Вполне понятно, конечно, что неврастения предрасполагает к самоубийству, так как неврастеники по своему темпераменту как бы предназначены к страданию. Известно, что страдание в общем вытекает из чрезмерного потрясения нервной системы; слишком сильная нервная волна бывает чаще всего очень болезненной. Но это максимальное напряжение нервной системы, за пределом которого начинается страдание, изменяется в зависимости от индивида; предел этот выше у людей с более крепкими нервами и ниже - у людей слабых; таким образом, у последних полоса страдания начинается скорее, чем у первых. Каждое получаемое впечатление дает неврастенику повод к дурному расположению духа; каждое движение вызывает усталость, нервы его, как и поверхность кожи, раздражаются при малейшем прикосновении. Все отправления физических функций, совершающиеся обыкновенно у здоровых людей совершенно спокойно, являются для него по большей части источником болезненных ощущений. Правда, что в противовес этому полоса наслаждений начинается у таких индивидов также гораздо ниже, потому что чрезмерная чувствительность ослабевшей нервной системы делает ее восприимчивой к такому возбуждению, которое ничем не отозвалось бы на нормальном организме. Незначительное событие может явиться для подобного субъекта источником безграничного удовольствия. Итак, по-видимому, то, что неврастеник теряет в одном отношении, он возмещает в другом и благодаря этой компенсации не менее приспособлен для всякой борьбы, чем все прочие люди. На самом же деле это совершенно не так, и слабость неврастеника постоянно сказывается в жизни, так как обычные впечатления и ощущения, многократно повторяющиеся в жизни среднего человека, всегда обладают достаточной силой. Поэтому у неврастеника жизнь никогда не бывает уравновешенной. Конечно, если ему удается уйти из этой жизни, создать себе обстановку, куда внешний шум долетал бы только издалека, то он тем самым достигает менее мучительного для себя существования. Именно поэтому мы часто видим, как такие люди покидают свет, доставляющий им так много страдания, и ищут уединения. Но если такой человек должен, в силу сложившихся обстоятельств, жить среди общества и не может сохранить от наносимых им ударов свою болезненно-чувствительную натуру, то он испытывает гораздо больше горя, чем радости. Подобные организмы представляют собой прекрасную почву для мыслей о самоубийстве.

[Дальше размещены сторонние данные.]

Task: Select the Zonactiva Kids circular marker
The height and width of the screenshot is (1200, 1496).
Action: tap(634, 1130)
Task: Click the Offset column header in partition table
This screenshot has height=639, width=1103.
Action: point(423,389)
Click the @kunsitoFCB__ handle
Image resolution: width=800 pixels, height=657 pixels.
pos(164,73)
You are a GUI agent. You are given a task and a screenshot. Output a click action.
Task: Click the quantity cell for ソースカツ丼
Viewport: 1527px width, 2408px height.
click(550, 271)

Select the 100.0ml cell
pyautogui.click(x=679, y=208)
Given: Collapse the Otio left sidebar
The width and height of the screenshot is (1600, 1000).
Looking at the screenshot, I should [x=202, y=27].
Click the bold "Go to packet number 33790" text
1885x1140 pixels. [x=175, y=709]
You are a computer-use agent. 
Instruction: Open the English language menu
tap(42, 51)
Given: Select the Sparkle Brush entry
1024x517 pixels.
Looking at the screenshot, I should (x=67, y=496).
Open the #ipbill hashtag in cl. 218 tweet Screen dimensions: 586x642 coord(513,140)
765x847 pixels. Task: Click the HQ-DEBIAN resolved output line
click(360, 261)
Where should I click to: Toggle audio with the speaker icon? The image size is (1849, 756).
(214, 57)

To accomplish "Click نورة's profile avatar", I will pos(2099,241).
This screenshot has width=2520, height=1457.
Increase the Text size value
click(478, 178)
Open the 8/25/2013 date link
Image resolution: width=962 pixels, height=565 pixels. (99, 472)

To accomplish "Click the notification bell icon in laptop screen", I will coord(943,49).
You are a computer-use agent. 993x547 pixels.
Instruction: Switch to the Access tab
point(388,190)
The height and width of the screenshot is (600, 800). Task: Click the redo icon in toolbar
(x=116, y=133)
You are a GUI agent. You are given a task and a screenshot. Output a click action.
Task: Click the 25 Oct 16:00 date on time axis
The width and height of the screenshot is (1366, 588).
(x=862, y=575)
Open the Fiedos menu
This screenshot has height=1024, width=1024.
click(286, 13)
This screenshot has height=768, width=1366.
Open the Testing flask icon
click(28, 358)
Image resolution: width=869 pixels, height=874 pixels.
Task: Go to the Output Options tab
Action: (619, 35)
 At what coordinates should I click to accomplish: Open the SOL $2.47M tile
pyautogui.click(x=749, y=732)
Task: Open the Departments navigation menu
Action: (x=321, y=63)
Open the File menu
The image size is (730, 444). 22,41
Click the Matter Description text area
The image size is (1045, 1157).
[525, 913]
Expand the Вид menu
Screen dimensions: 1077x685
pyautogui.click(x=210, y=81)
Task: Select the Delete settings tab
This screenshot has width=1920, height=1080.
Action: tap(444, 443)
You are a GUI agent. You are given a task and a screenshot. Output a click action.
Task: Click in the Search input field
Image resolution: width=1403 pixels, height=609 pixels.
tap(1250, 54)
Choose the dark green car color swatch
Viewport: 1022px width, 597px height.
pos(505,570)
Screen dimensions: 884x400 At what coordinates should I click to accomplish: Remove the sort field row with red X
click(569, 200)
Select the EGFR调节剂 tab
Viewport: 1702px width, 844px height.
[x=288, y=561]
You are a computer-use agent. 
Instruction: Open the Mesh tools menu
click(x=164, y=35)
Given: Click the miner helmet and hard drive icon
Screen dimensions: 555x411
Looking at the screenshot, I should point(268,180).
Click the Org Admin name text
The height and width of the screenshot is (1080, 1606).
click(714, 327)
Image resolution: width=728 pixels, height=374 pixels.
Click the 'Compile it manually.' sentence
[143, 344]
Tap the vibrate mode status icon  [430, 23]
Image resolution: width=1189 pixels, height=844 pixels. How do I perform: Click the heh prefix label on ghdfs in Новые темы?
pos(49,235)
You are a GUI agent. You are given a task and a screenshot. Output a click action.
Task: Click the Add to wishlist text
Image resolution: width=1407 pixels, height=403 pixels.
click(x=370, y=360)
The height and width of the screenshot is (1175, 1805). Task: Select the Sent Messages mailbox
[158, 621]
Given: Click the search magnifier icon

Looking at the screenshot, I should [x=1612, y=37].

Это не единственная причина к тому, что жизнь неврастеника складывается для него так тяжело. В силу чрезвычайной чувствительности нервной системы мысли и чувства его находятся в полной неуравновешенности; каждое самое легкое впечатление находит в его душе ненормально сильный отзвук; его духовный мир ежеминутно потрясается до самых своих глубин, и под влиянием этих непрекращающихся внешних толчков ум его не может найти себе точки опоры и находится в непрерывном процессе преобразования. Но психика может укрепиться лишь в том случае, если пережитый опыт производит на нее прочное впечатление, а не рассеивается и не уничтожается постоянными резкими переворотами. Жизнь в устойчивой и постоянной среде возможна только в том случае, если отправления живого существа в такой же степени постоянны и устойчивы. Ибо жить - это значит реагировать на все внешние события, приспособиться к ним известным образом, а такая гармония отношений может быть только делом времени и привычки; достигнуть ее можно только ощупью через целый ряд поколений; она должна в известной своей части сделаться наследственной, и весь этот накопленный опыт не может быть повторен сызнова в любой момент, когда надо начинать действовать. Если бы, наоборот, все приходилось повторять каждый раз сначала, то эта гармония не могла бы быть полностью такой, какой она должна быть. Подобная устойчивость не только необходима нам для наших отношений с физическим миром, но также и с социальной средой. В обществе с вполне установившейся организацией существование индивида возможно только в том случае, если умственное и моральное строение его в равной степени определилось. Именно этой-то устойчивости и недостает неврастенику. Благодаря тому состоянию неуравновешенности, в котором он находится, обстоятельства застают его зачастую врасплох; не будучи подготовлен к тому, чтобы реагировать на них надлежащим образом, он должен каждый раз заново измышлять для себя правила поведения; из этой необходимости рождается хорошо известное пристрастие неврастеника ко всему новому. Но когда встает вопрос о приспособлении к какому-нибудь традиционному условию, его импровизированным комбинациям приходится отступать перед теми, которые уже освящены многолетним опытом, потому что иначе он в огромном большинстве случаев потерпел бы неудачу.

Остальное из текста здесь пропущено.